Au sein de cette direction, le DGA veut créer une force d'acquisition rapide. « Elle participera à poursuivre l'objectif fixé par le chef de l'État de réduire la durée des cycles d'acquisition, et de procéder rapidement à des achats sur étagère quand cela est pertinent », a-t-il expliqué. Cette évolution, qui existe déjà possible dans le cadre des achats en urgence opérationnelle, notamment pour les forces spéciales, ne sera possible « qu'avec l'acceptation d'un certain niveau de risque ». C'est le cas déjà des programmes Colibri et Larinae (munitions téléopérées ou rôdeuses) lancés par l'Agence de l'innovation de défense (AID) qu'Emmanuel Chiva a dirigé avant de prendre la tête de la DGA. « Avec les forces nous travaillerons pour mieux porter ensemble ce risque, partagé entre autorité technique et autorité d'emploi. A cette fin, entre autres, la direction technique devient la Direction de l'ingénierie et de l'expertise pour fédérer l'ensemble de nos expertises », a-t-il précisé.

Anticiper

Au-delà de sa principale mission de fournir les armées, la DGA dirigée par Emmanuel Chiva doit exécuter quatre autres missions jugées prioritaires. Elle doit fournir une capacité d'anticipation stratégique technologique et industrielle à la France. « Il revient à la DGA d'éclairer le ministère des Armées, par le prisme technologique et scientifique, sur les ruptures éventuelles et les moyens d'y répondre », a expliqué le patron de la DGA. Y compris dans le domaine de l'influence, qui illustre le concept d'hybridité des conflits. Elle doit notamment parvenir à « un cycle innovations-expérimentations-passage à l'échelle rapide, capable de suivre l'accélération du rythme des évolutions
technologiques
»
. La DGA s'appuiera sur le Centre d'analyse technico-opérationnel de défense (CATOD) pour développer ses activités et en faire un centre référent en matière de simulation et de wargaming.

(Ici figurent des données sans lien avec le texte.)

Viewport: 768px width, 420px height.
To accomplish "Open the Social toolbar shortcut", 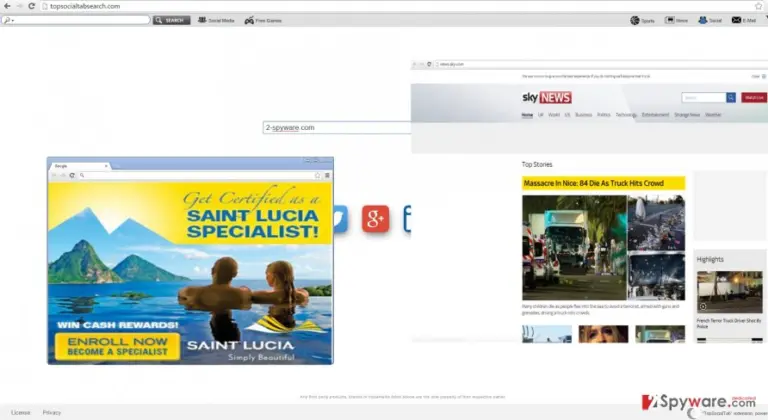I will (x=710, y=20).
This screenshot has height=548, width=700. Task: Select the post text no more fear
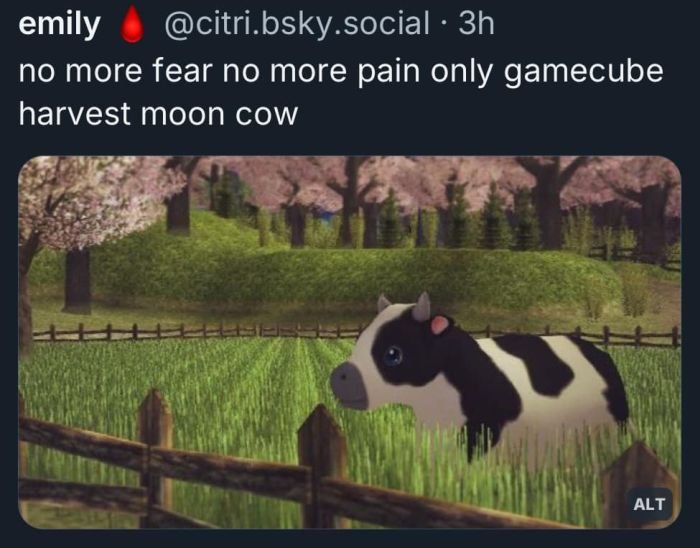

Troisième mission, la DGA doit promouvoir une approche « pragmatique de la coopération » et soutenir les exportations. Cinq ans après, le bilan de la coopération franco-allemande est décevant avec des programmes abandonnés par les Allemands (modernisation du Tigre, développement d'un nouveau missile, avion de patrouille maritime) et des programmes qui patinent (SCAF et MGCS). Sans parler des accords déchirés par les Allemands dans le spatial (Accord de Schwering). Il est temps pour la France de trouver d'autres partenaires comme par exemple les pays cités par le président lors des voeux aux armées : l'Inde, les Émirats arabes unis ainsi que la Grèce, l'Italie et l'Espagne avec qui la coopération s'est très mal finie dans le domaine des sous-marins (Naval Group/Navantia). Enfin, l'accord d'Etat à Etat entre la Belgique et la France dans le cadre du contrat CAMO a montré « tout son intérêt et doit être une inspiration pour d'autres opportunités partenariales ». Ce type d'accord n'a jamais été réutilisé.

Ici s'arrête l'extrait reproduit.